Por Juan Pablo Ojeda
La estrategia económica del Gobierno Federal para mitigar el impacto inflacionario se centra ahora en el sector energético. La presidenta Claudia Sheinbaum anunció una reunión de alto nivel con representantes del gremio gasolinero para la próxima semana, con el objetivo de negociar una reducción en las comisiones por transacciones con tarjeta y vales, lo cual impactaría directamente en el costo final del diésel.
Los datos presentados por la mandataria muestran una tendencia marginal a la baja en el Índice Nacional de Precios al Consumidor, pasando de 4.59% en marzo a 4.53% en abril. La administración federal sostiene que la estabilización de los precios del combustible es una variable fundamental para frenar el aumento en la canasta básica.
Actualmente, el precio de la gasolina Magna se mantiene por debajo de los 24 pesos por litro, mientras que el diésel, bajo un esquema de acuerdo previo, se posiciona en los 28 pesos.
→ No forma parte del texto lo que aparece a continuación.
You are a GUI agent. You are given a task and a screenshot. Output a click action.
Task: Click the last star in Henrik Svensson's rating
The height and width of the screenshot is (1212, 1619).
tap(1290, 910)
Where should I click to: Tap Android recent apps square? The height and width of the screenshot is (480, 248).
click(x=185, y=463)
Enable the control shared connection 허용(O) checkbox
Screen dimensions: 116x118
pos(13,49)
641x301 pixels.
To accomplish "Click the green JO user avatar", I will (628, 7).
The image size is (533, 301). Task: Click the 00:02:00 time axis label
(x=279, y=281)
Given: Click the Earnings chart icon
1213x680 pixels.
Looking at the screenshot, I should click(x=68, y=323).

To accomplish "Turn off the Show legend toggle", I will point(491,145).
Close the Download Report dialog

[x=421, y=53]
El Ejecutivo busca reducir este margen operativo mediante la optimización de los costos de transacción que absorben los distribuidores.
El contexto internacional añade presión al sector, especialmente tras el cierre del Estrecho de Ormuz por tensiones en Medio Oriente, lo que ha elevado el costo de la turbosina y, por extensión, encarecido la logística de transporte de mercancías a nivel global.
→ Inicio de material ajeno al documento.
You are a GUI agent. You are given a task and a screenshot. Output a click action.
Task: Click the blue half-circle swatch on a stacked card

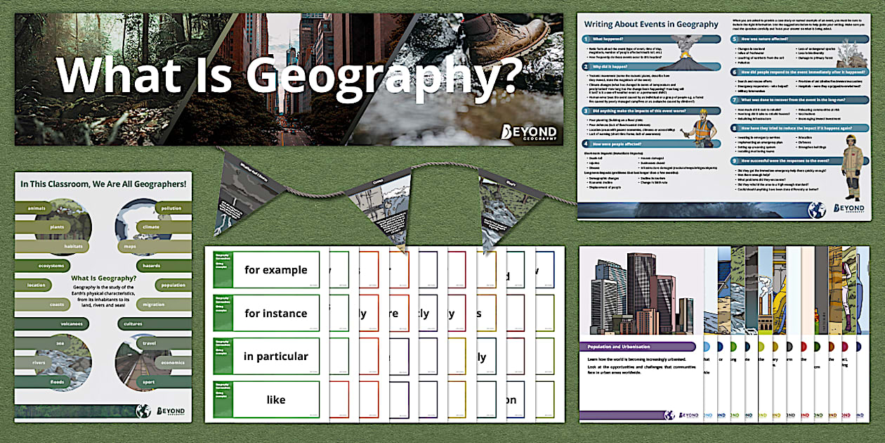tap(705, 347)
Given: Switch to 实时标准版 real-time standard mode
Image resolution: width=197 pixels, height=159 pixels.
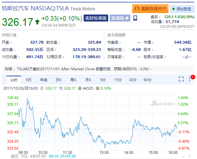Looking at the screenshot, I should [x=96, y=18].
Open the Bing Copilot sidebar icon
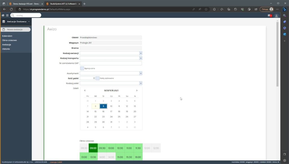 [x=284, y=9]
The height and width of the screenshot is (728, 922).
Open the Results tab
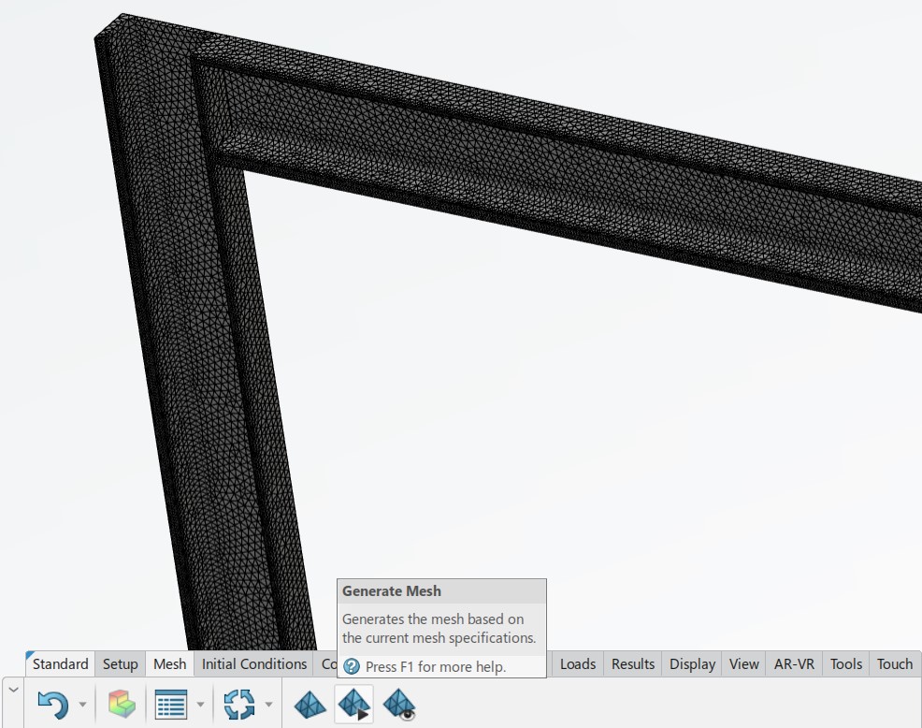632,664
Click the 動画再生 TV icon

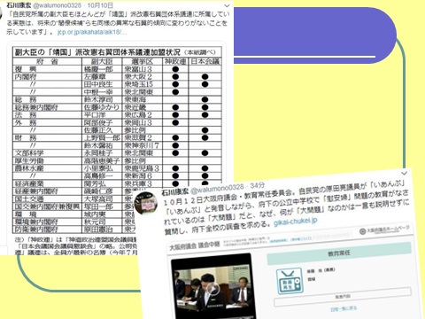click(x=290, y=281)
Por otro lado, la Alianza Nacional de Pequeños Comerciantes (ANPEC) reporta un panorama preocupante en el mercado minorista. La canasta básica superó los 2,100 pesos en abril, impulsada por el alza en productos esenciales como el jitomate, la papa y el chile, cuyos precios han sido afectados por factores logísticos y de inseguridad.
La ANPEC argumenta que las estrategias actuales como el PACIC requieren una revisión profunda para ser efectivas. Los comerciantes advierten que la inflación alimentaria continúa siendo una barrera crítica para el consumo popular, exacerbada por la extorsión y los gastos operativos en las cadenas de suministro.
El éxito de la gestión gubernamental dependerá de que el ahorro obtenido mediante la reducción de comisiones bancarias sea trasladado efectivamente al consumidor final y a los transportistas, quienes son el eslabón primario de la distribución de alimentos en el país.